As a boy, while he was doing tedious work that didn't require much brains, Kilroy would run words and numbers through his mind, mulling over their origins and interrelation. "I have been interested in the number 13 since grammar school," he says. "People talk about Friday the 13th and not walking under ladders, so I made a point of walking under ladders on Friday the 13th. I love 13. I like the sound of 'one' and 'three.' I don't like the sound of 'two' or 'seven' or 'eight.' 'One-two' doesn't sound like much. It's a down sound. 'One-three' has a lift to it." Insofar as his coaches allowed, he always wore the number 13.

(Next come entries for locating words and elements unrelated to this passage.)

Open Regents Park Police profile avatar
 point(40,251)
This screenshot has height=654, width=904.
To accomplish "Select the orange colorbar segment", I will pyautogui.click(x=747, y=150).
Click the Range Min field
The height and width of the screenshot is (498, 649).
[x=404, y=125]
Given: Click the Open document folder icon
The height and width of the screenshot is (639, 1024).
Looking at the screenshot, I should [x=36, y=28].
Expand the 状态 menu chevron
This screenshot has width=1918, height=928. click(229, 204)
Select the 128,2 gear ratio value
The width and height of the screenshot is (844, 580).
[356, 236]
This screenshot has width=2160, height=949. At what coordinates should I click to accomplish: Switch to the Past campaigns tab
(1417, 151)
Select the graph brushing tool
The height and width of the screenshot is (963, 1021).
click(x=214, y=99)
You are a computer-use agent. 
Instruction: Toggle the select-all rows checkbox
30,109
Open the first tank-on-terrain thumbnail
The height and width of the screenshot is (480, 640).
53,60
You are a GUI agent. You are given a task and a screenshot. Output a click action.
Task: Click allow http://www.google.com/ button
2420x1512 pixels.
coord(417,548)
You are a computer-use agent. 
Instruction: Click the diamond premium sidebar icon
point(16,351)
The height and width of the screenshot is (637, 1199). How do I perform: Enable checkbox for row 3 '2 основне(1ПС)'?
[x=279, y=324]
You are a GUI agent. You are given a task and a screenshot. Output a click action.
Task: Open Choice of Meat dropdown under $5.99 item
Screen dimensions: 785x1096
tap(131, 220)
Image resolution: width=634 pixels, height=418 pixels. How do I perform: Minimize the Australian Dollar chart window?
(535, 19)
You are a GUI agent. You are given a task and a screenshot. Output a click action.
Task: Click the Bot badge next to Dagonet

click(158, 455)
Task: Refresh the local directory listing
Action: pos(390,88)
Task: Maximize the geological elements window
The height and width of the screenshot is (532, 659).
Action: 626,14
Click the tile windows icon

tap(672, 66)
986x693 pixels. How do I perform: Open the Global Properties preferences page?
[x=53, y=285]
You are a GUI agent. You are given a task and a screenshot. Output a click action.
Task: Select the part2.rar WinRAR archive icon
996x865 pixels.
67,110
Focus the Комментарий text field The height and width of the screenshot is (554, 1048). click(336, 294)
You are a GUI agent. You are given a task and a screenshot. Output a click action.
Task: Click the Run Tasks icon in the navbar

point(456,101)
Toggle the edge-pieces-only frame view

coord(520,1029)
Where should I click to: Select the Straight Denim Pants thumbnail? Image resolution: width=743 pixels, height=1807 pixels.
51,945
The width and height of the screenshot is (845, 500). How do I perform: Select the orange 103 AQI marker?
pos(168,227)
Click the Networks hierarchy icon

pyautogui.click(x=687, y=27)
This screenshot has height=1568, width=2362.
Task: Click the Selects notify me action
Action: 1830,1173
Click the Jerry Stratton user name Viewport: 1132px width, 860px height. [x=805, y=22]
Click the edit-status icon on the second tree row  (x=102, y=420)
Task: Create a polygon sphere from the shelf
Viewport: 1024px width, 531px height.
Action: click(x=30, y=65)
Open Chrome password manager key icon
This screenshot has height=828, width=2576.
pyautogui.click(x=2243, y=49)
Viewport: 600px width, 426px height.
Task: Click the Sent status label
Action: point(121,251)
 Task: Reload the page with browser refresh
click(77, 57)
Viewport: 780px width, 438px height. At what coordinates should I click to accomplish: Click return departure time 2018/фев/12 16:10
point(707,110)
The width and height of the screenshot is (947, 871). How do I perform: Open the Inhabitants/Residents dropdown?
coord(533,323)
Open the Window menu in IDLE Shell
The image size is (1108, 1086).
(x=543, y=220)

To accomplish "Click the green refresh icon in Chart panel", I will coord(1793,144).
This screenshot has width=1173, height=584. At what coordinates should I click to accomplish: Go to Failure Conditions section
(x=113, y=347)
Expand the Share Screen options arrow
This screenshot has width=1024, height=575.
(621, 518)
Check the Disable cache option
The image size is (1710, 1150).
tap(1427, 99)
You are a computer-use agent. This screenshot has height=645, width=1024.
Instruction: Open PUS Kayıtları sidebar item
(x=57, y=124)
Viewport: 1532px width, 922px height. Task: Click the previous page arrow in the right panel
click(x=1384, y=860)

He didn't take up sailing seriously until the early '50s, when his business was doing well. His first overnighter was a 46-foot Island Clipper, Serena, with sail number 13. At about the time he bought Serena, in an idle moment, mulling over numbers as he had done as a boy, he realized that the combination of digits in his home address and home phone and office address and phone and regional-office address and phone, by pure chance, added up to 13. He has been thirteening it ever since. His first Kialoa's sail number was 265, his second 742—both digit combinations that total 13. For his third Kialoa he requested and got 13751, because it starts with a 13 and ends with a digit combination totaling 13. His present Kialoa has sail number 13131, which gives him two 13s backward or forward.
Does this sort of mystical numerology help? Of course it does. In this day, when even creepy little 40-footers have loran, satellite signals and computers, it's only the magic numbers that keep bringing Kilroy—and Kialoa—into port first.